Sebut saja dia Adi, seorang lelaki yang kira-kira tingginya 180 cm. Rambutnya panjang alias gondrong yang selalu diikat rapi. Alisnya tebal dan tegas. Sorot matanya yang tajam namun meneduhkan kadang membuatku tidak berani menatapnya. Rahangnya tegas setegas keinginannya menginginkanku.
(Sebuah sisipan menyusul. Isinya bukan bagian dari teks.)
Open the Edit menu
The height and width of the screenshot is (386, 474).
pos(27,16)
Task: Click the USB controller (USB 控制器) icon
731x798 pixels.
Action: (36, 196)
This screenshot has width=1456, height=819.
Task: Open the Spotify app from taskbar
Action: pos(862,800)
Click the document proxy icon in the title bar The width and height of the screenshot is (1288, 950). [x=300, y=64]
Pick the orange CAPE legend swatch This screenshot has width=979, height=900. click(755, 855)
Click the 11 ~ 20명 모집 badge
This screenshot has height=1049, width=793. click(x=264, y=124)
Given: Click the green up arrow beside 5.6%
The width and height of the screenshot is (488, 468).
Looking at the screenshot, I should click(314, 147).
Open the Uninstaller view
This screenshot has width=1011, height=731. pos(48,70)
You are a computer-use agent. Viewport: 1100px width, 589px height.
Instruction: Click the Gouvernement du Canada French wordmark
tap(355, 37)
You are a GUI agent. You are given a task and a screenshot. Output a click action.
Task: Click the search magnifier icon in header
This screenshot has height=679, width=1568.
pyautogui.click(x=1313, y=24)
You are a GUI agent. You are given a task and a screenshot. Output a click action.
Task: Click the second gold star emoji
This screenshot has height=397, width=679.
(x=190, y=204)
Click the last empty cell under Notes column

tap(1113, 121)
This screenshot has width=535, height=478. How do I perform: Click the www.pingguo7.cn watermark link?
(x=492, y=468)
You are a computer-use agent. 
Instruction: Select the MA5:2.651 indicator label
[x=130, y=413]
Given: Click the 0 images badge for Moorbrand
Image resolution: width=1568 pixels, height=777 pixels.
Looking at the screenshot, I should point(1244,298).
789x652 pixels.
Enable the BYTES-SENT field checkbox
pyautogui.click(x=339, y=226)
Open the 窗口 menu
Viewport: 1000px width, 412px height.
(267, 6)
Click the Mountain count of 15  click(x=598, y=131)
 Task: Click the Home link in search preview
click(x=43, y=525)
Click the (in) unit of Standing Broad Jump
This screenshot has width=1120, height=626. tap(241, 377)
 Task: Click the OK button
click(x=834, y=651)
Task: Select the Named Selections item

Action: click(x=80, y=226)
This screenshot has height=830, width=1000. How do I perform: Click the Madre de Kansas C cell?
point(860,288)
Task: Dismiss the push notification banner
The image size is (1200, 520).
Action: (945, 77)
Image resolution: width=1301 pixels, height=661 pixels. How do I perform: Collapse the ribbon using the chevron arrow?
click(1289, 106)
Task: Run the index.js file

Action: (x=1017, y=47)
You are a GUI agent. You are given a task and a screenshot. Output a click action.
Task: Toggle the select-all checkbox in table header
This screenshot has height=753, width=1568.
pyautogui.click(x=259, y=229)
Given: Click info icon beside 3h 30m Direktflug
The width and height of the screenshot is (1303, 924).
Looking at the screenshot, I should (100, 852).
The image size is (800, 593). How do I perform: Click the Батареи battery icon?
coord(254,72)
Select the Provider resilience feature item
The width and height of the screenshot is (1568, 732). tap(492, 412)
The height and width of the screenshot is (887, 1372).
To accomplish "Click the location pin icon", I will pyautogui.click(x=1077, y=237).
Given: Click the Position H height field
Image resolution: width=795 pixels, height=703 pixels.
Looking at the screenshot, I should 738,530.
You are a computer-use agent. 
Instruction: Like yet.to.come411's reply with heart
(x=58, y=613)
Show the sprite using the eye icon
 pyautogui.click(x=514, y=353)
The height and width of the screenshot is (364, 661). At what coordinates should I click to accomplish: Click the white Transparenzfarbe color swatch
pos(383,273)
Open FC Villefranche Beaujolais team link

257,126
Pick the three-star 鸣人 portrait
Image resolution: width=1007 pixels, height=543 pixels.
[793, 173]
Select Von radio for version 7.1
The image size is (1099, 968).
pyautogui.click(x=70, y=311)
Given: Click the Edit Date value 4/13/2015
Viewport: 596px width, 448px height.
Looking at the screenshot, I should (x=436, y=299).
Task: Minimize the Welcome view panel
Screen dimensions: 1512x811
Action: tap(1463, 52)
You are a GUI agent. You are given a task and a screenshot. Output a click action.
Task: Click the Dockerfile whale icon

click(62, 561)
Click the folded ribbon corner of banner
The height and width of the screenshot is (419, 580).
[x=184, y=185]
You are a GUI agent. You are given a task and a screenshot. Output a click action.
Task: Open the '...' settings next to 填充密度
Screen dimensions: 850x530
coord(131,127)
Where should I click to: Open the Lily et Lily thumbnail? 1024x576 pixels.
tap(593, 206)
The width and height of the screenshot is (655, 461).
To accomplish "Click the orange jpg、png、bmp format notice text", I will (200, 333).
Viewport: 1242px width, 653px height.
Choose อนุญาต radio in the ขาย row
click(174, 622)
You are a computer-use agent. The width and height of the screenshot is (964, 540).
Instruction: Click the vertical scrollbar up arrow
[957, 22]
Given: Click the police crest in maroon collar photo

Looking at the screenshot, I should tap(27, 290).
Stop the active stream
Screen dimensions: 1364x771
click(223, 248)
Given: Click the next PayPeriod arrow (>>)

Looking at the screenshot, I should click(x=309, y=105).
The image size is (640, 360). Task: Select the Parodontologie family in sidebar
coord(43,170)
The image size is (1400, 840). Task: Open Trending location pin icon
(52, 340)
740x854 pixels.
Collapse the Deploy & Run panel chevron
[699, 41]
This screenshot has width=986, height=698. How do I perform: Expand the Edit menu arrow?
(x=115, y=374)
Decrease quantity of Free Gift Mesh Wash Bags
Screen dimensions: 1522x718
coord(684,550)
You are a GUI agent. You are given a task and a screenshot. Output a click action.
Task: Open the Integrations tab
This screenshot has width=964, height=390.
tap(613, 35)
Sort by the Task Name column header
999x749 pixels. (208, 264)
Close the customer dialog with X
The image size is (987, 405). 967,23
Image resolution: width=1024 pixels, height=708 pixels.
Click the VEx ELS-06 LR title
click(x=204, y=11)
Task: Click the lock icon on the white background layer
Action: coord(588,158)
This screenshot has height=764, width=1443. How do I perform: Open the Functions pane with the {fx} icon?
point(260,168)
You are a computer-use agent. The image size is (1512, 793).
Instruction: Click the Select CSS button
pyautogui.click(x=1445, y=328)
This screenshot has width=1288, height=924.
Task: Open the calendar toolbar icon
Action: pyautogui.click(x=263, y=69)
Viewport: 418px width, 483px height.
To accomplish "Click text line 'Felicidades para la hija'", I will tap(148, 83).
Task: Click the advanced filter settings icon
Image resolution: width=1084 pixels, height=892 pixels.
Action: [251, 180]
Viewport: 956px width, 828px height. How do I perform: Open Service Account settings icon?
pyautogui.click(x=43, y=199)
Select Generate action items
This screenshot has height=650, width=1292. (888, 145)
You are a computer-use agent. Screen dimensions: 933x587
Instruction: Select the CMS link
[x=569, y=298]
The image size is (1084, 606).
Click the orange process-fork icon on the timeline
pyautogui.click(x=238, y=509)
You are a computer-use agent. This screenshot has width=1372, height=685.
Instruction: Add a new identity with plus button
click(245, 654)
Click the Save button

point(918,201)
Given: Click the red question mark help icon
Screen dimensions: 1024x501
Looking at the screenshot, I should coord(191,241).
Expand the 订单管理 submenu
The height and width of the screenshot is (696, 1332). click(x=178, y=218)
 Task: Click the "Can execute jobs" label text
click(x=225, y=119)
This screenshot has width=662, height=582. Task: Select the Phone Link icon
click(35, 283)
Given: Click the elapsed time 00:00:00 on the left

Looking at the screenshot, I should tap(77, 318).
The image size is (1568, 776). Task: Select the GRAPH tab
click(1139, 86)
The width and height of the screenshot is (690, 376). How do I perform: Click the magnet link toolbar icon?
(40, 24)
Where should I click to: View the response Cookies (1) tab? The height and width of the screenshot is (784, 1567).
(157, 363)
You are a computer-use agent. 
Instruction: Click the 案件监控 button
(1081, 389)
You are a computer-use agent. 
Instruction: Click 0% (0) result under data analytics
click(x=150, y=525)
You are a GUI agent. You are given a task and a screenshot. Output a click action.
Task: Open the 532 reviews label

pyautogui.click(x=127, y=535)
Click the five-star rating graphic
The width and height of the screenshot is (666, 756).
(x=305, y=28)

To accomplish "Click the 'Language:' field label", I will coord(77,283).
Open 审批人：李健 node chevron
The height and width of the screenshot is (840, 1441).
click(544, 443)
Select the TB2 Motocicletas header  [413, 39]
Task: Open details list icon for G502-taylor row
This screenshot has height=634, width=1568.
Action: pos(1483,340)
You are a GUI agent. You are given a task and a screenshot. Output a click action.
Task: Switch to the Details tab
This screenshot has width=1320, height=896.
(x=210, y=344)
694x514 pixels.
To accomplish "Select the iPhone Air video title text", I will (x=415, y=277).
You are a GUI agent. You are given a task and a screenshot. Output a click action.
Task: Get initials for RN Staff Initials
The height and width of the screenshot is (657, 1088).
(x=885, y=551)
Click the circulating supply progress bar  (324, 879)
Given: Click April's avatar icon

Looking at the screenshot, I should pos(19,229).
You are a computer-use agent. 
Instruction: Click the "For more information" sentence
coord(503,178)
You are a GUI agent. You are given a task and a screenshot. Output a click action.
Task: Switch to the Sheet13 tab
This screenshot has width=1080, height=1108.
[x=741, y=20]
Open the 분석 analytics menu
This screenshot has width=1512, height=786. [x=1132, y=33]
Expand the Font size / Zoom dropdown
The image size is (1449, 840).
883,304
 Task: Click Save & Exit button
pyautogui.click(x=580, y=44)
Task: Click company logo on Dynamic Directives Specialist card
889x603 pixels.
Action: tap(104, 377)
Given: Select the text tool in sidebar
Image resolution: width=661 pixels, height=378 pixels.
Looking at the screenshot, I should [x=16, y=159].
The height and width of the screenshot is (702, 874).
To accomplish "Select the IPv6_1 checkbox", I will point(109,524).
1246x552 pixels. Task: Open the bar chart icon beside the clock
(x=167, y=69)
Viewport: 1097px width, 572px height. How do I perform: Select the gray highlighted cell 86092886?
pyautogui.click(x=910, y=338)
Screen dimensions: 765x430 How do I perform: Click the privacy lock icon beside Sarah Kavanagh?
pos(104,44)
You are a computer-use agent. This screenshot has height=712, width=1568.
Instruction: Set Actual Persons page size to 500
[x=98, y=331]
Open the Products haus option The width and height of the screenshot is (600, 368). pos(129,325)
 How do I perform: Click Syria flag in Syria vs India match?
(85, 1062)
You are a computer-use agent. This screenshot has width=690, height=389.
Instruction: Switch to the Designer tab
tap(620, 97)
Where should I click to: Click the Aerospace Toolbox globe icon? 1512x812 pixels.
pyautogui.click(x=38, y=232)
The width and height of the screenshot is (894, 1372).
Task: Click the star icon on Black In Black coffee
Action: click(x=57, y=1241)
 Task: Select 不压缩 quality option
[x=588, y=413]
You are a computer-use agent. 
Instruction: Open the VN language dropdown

Di suatu hari, dia memintaku lagi untuk memberinya sedikit ruang di hatiku, meminta sebagian kecil tempat kekasihku, entah ini yang keberapakalinya dia meminta, lalu lagi-lagi aku mengatakan "Tidak". Katanya, dia tak mengapa menunggu sampai kapanpun, sampai hatiku bisa memberinya sedikit ruang. Namun, tetap tak bisa. Tak mampu aku membagi. Hingga akhirnya aku memutuskan untuk menghilang saja darinya, mengacuhkannya. Bukan karena aku jahat, justru aku ingin melihatnya berhenti melihatku saja. 
Adi. Dia lelaki yang baik. Semoga Adi segera bertemu wanita yang baik juga untuknya. Melalui tulisan ini, aku hanya ingin menyampaikan terima kasih dan maaf yang mungkin tak sempat mungkin tak bisa mungkin tak mampu aku sampaikan.
Adi, terima kasih telah menjadi lelaki sabar dengan segala bentuk kasar penolakanku. Terima kasih telah selalu siap menolongku. Terima kasih untuk semua usahamu membahagiakanku.
Maaf, karena hatiku hanya bisa hanya mampu dan hanya ingin melihat kekasihku saja. Maaf, karena tak bisa membalas segala kebaikanmu. Maaf, kerana tak mampu mememenuhi keinginanmu untuk saling memiliki. Semoga kau selalu bahagia.